Mickael,
I think p2 will currently just fail if pack200 is absent. It definitely
could be smart enough to ignore pack200 artifacts if it knows it can't
unpack them, but I don't think that's currently the case. In fact there
was some rather questionable logic in the code that if some pack200
artifact is downloaded, but it can't be unpacked, p2 will download it
again, assuming that the artifact it downloaded is corrupt, and it will
try that 200 times (I believe that's the magic number) before it tries
to just download the plain .jar artifact, if available. This of course
leads to horrible performance.
But I agree that if there were a Java unpack200 library p2 could use,
that would be better and perhaps perform better than execing a process.
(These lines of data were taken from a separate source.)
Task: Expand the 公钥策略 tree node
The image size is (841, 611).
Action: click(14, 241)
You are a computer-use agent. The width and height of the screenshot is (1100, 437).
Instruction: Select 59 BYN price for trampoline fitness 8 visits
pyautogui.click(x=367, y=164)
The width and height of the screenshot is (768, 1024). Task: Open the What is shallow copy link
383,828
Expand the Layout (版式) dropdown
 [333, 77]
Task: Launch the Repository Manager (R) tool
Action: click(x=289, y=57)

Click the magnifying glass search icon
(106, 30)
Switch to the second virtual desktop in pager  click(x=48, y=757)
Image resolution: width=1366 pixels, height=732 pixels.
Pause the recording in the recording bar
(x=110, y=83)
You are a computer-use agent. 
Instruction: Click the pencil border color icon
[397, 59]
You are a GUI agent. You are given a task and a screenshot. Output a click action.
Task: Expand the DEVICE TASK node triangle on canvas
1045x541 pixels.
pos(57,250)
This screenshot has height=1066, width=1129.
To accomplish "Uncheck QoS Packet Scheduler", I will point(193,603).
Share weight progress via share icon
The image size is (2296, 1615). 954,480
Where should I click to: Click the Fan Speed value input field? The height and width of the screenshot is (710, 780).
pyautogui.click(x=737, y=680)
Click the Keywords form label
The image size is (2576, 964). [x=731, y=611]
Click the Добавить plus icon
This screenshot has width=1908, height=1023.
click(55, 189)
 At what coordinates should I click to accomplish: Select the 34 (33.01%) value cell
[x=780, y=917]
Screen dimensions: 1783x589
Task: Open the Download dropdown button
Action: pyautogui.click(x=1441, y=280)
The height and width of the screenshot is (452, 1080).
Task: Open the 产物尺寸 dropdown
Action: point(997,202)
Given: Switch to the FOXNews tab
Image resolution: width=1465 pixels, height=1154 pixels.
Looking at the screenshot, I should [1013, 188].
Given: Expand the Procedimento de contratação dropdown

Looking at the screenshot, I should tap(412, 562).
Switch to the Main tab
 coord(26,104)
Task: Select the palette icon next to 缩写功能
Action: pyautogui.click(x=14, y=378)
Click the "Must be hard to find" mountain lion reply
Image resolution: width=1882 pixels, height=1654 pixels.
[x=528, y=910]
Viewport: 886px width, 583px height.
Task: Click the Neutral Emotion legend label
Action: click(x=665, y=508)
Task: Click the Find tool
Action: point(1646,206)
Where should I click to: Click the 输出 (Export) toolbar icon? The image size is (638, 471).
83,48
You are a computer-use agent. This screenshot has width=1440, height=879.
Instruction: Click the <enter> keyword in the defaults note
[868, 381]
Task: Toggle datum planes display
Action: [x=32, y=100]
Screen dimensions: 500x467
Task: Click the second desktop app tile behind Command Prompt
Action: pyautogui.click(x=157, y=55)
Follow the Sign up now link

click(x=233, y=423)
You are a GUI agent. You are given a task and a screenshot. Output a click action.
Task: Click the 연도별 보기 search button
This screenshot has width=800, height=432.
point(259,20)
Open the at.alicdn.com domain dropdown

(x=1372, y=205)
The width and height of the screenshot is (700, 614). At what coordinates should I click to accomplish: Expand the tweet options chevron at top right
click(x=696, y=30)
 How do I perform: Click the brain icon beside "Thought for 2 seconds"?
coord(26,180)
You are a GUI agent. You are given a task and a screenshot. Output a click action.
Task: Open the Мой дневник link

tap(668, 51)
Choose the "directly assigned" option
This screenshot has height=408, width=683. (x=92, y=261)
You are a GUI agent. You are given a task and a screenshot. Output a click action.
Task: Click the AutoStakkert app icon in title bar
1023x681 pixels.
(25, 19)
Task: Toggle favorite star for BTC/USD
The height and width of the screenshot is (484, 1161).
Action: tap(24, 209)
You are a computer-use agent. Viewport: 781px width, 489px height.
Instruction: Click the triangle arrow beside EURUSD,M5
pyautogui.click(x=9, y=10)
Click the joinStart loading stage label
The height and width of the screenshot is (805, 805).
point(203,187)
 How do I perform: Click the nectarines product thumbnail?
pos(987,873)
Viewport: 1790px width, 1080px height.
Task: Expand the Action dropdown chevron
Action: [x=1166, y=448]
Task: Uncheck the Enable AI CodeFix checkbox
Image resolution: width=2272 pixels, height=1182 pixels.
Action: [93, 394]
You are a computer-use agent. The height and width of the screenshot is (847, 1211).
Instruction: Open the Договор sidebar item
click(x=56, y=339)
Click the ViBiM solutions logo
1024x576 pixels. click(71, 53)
Keep in mind that one of the "smart" aspects of the current design of
using the JRE's pack200 is that you could update your IDE from say a
version that currently requires Java 8 but is running with Java 9 to a
version that actually requires Java 9. If the library for unpack200 is
included in the IDE itself, it would only know about unpacking Java 8
and wouldn't be able to unpack Java 9 (leading to the above horrible
performance problem).
Regards,
Ed
On 26.06.2018 09:11, Mickael Istria wrote:
Hi Peter, hi Ed,
Thanks Peter for anticipating this upcoming issue!
I think relying on a Java-based implementation of pack200 is a good idea.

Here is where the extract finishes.